§ Task input
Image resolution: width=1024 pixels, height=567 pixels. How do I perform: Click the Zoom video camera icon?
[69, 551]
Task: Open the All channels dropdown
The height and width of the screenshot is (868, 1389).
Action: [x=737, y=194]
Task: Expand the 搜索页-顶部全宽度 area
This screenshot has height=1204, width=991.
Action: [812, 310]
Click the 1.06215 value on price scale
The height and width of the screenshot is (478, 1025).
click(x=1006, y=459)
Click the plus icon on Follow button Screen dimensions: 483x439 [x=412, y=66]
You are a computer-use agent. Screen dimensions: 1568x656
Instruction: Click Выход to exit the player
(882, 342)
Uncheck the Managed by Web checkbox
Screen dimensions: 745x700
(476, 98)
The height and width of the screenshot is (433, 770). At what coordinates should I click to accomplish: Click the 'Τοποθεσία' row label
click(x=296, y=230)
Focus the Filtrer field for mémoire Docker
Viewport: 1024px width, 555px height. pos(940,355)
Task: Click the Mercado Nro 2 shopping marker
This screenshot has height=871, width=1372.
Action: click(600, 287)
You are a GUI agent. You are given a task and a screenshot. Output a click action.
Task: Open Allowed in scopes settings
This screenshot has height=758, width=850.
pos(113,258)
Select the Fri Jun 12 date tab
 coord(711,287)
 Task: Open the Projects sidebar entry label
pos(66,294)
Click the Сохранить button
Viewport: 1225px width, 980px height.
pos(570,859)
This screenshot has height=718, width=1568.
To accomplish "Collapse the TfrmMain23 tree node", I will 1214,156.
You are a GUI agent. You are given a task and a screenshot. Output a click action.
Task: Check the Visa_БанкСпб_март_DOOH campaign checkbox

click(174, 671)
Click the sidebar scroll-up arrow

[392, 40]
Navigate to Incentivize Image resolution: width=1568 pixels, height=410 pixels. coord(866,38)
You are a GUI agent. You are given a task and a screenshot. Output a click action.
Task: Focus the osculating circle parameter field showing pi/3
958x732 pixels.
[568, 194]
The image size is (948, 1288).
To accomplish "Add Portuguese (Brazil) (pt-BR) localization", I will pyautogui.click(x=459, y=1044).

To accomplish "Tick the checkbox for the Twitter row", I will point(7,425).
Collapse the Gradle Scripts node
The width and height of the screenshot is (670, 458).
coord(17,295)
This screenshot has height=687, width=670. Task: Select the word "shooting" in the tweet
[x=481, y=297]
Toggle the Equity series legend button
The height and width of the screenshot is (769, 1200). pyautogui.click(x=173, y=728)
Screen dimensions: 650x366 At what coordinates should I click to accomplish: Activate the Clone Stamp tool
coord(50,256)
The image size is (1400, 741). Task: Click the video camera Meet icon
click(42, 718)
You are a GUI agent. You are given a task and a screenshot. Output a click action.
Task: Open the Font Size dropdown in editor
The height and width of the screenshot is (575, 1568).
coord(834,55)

§ Task objective
Copy the entries again word for word, beginning at the line that contains "This screenshot has height=718, width=1568." and continuing through the last line of the entries.

§ Task solution
This screenshot has height=718, width=1568.
To accomplish "Collapse the TfrmMain23 tree node", I will 1214,156.
You are a GUI agent. You are given a task and a screenshot. Output a click action.
Task: Check the Visa_БанкСпб_март_DOOH campaign checkbox

click(174, 671)
Click the sidebar scroll-up arrow

[392, 40]
Navigate to Incentivize Image resolution: width=1568 pixels, height=410 pixels. coord(866,38)
You are a GUI agent. You are given a task and a screenshot. Output a click action.
Task: Focus the osculating circle parameter field showing pi/3
958x732 pixels.
[568, 194]
The image size is (948, 1288).
To accomplish "Add Portuguese (Brazil) (pt-BR) localization", I will pyautogui.click(x=459, y=1044).

To accomplish "Tick the checkbox for the Twitter row", I will point(7,425).
Collapse the Gradle Scripts node
The width and height of the screenshot is (670, 458).
coord(17,295)
This screenshot has height=687, width=670. Task: Select the word "shooting" in the tweet
[x=481, y=297]
Toggle the Equity series legend button
The height and width of the screenshot is (769, 1200). pyautogui.click(x=173, y=728)
Screen dimensions: 650x366 At what coordinates should I click to accomplish: Activate the Clone Stamp tool
coord(50,256)
The image size is (1400, 741). Task: Click the video camera Meet icon
click(42, 718)
You are a GUI agent. You are given a task and a screenshot. Output a click action.
Task: Open the Font Size dropdown in editor
The height and width of the screenshot is (575, 1568).
coord(834,55)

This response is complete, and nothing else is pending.